- _Records for the exercise_
=== Begin Enclosure ===
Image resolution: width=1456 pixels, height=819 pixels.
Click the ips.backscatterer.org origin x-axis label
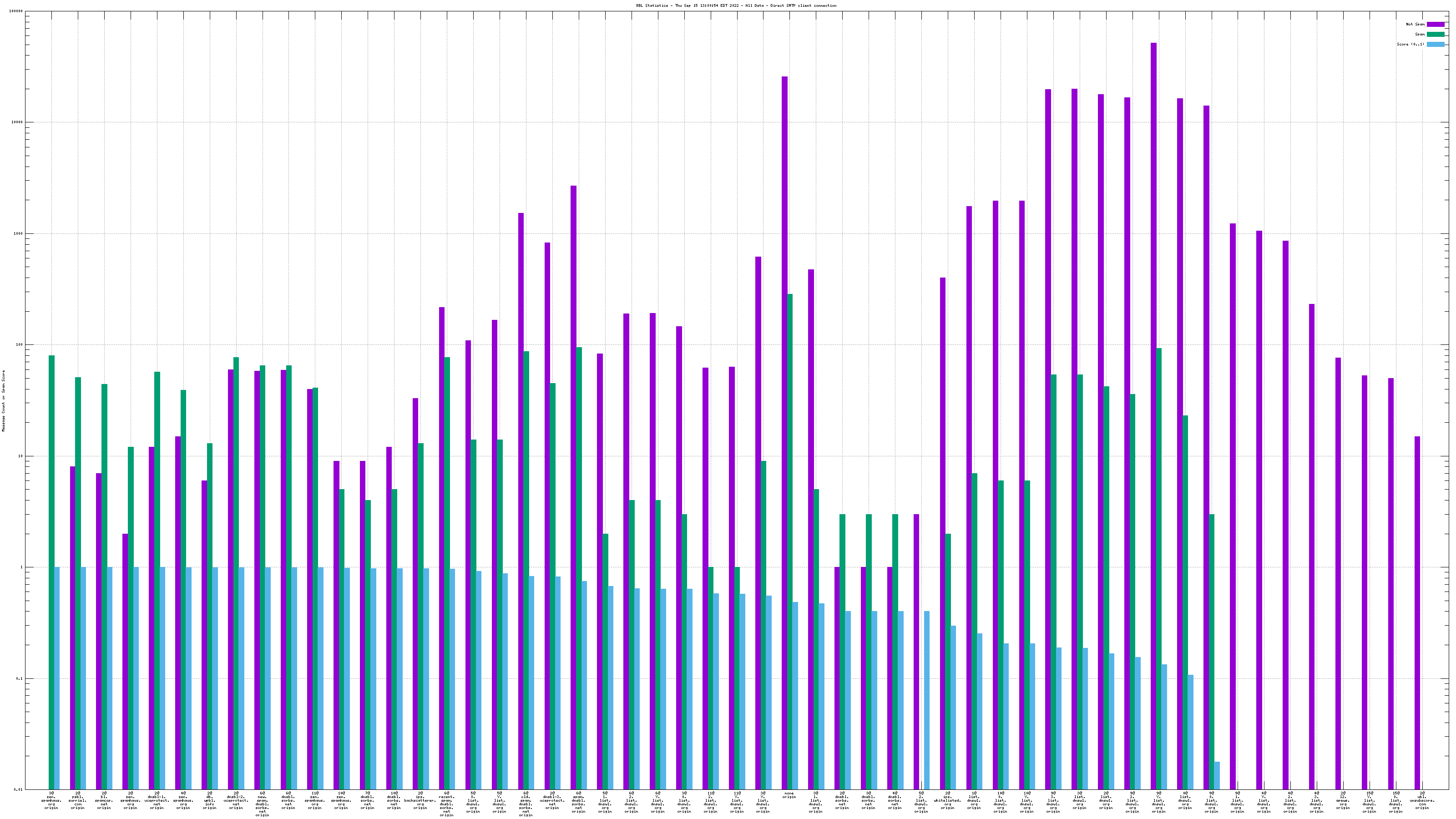(x=420, y=800)
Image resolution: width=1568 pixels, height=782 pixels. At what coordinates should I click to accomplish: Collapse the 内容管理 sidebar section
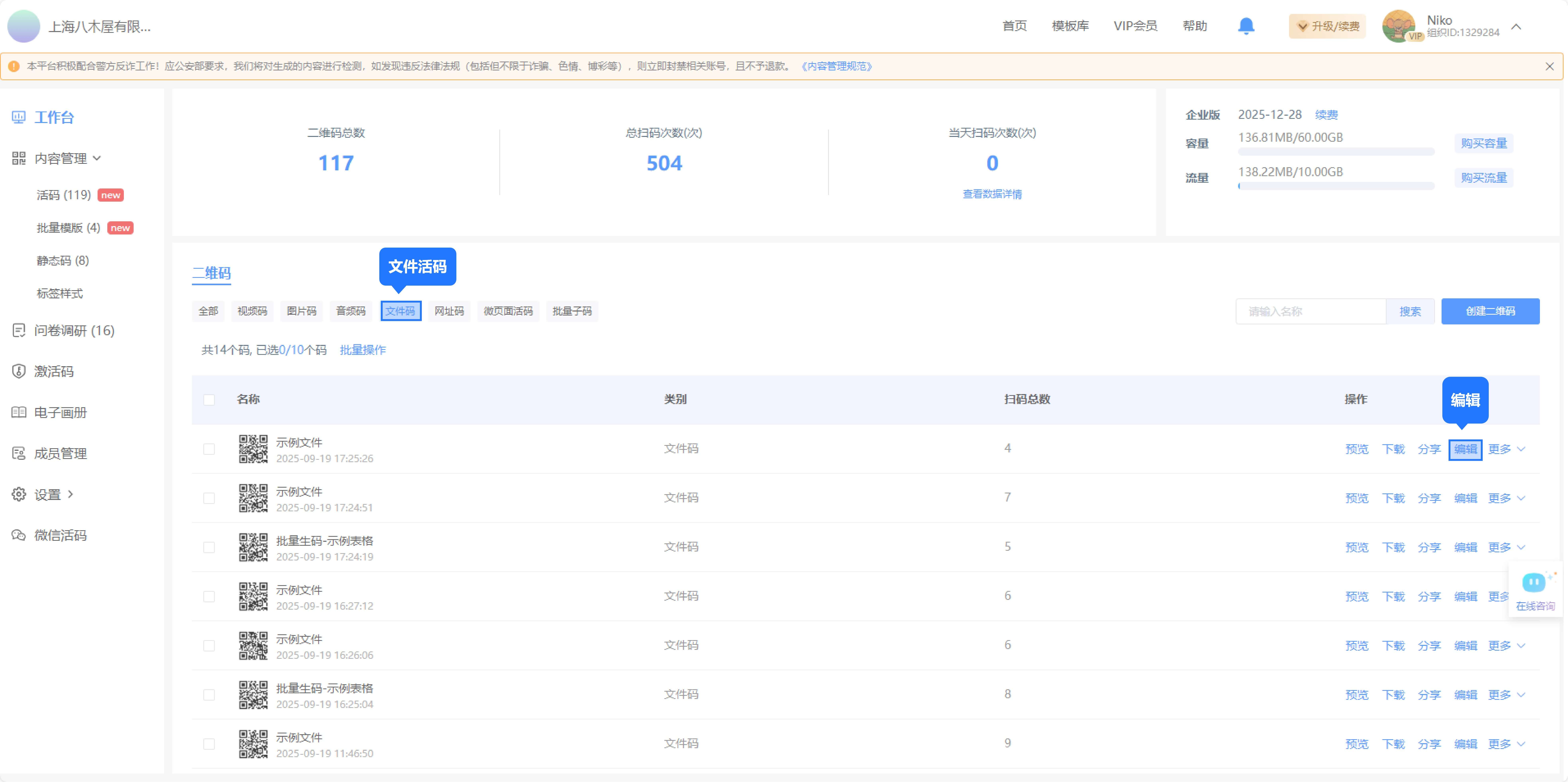pos(97,158)
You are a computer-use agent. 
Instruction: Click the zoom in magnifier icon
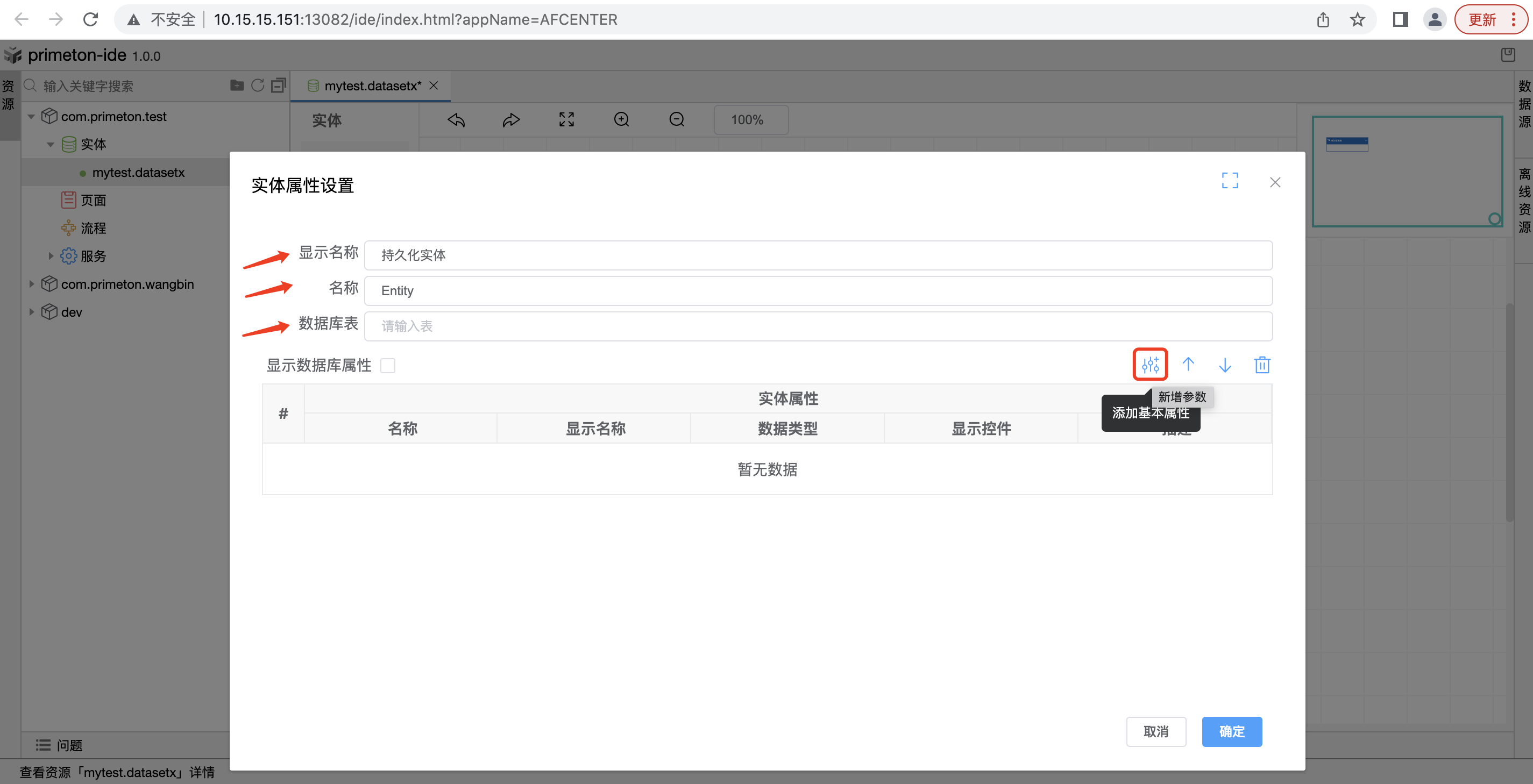(621, 119)
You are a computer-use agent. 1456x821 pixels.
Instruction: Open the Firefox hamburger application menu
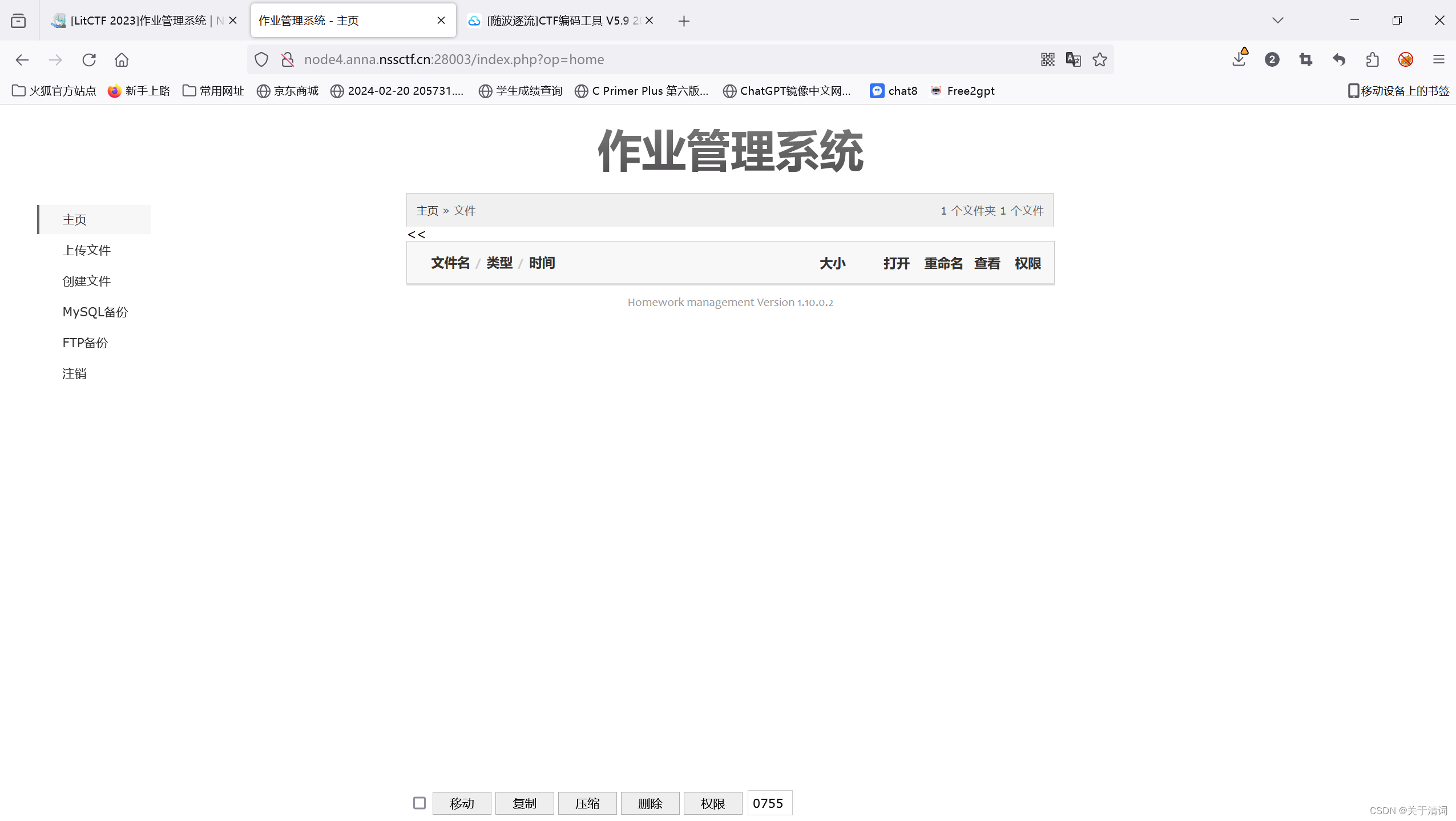point(1439,59)
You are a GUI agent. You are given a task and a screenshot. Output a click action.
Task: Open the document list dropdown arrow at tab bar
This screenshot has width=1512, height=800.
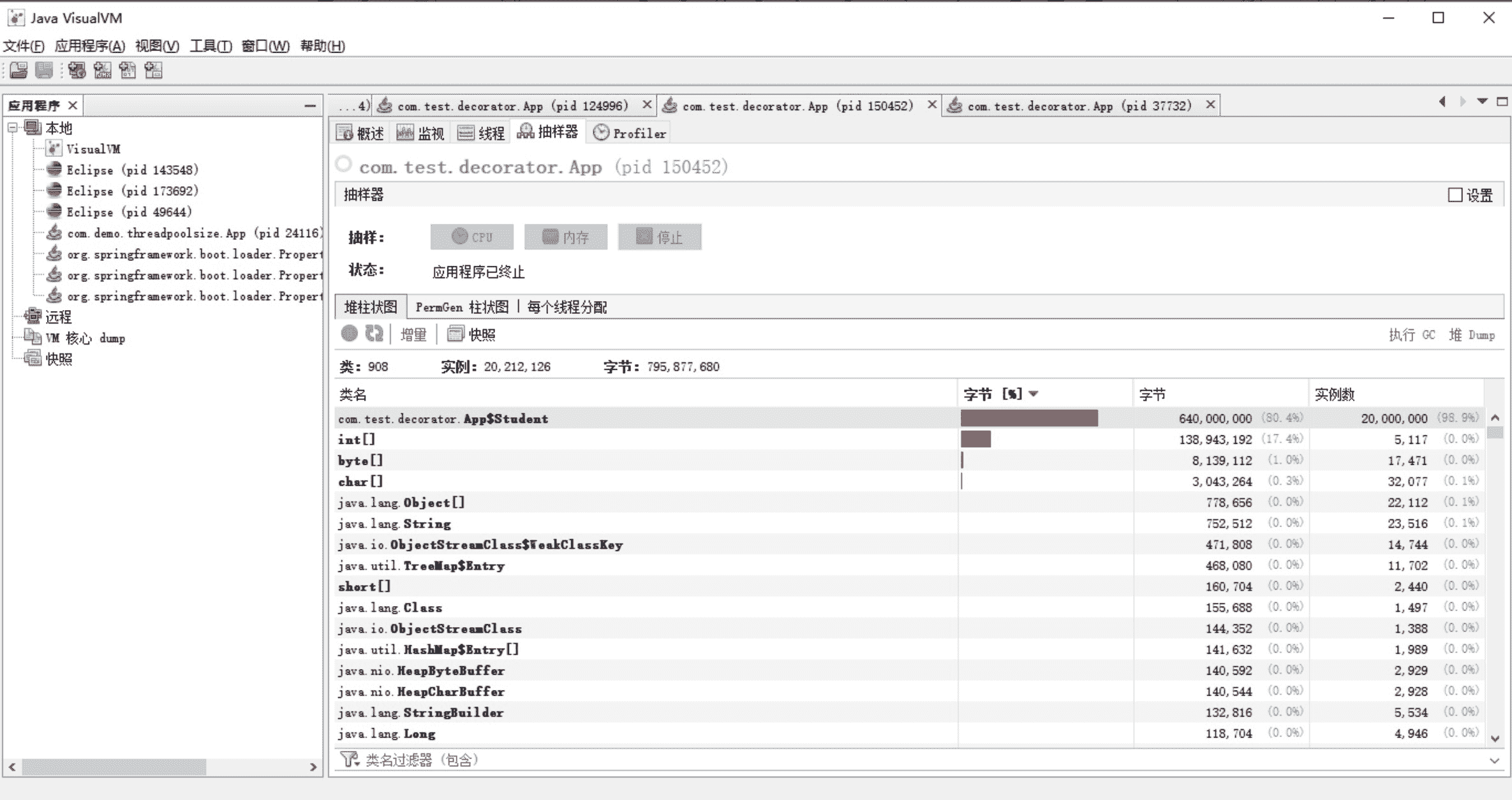[x=1483, y=102]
=== End Enclosure ===
- _Exercise instructions_
Check every line above for the word "agent" and copy those that have it.

- _Result of the task_
You are a computer-use agent. 
You are a computer-use agent. 1456x821 pixels.
You are a GUI agent. You are given a task and a screenshot. Output a click action.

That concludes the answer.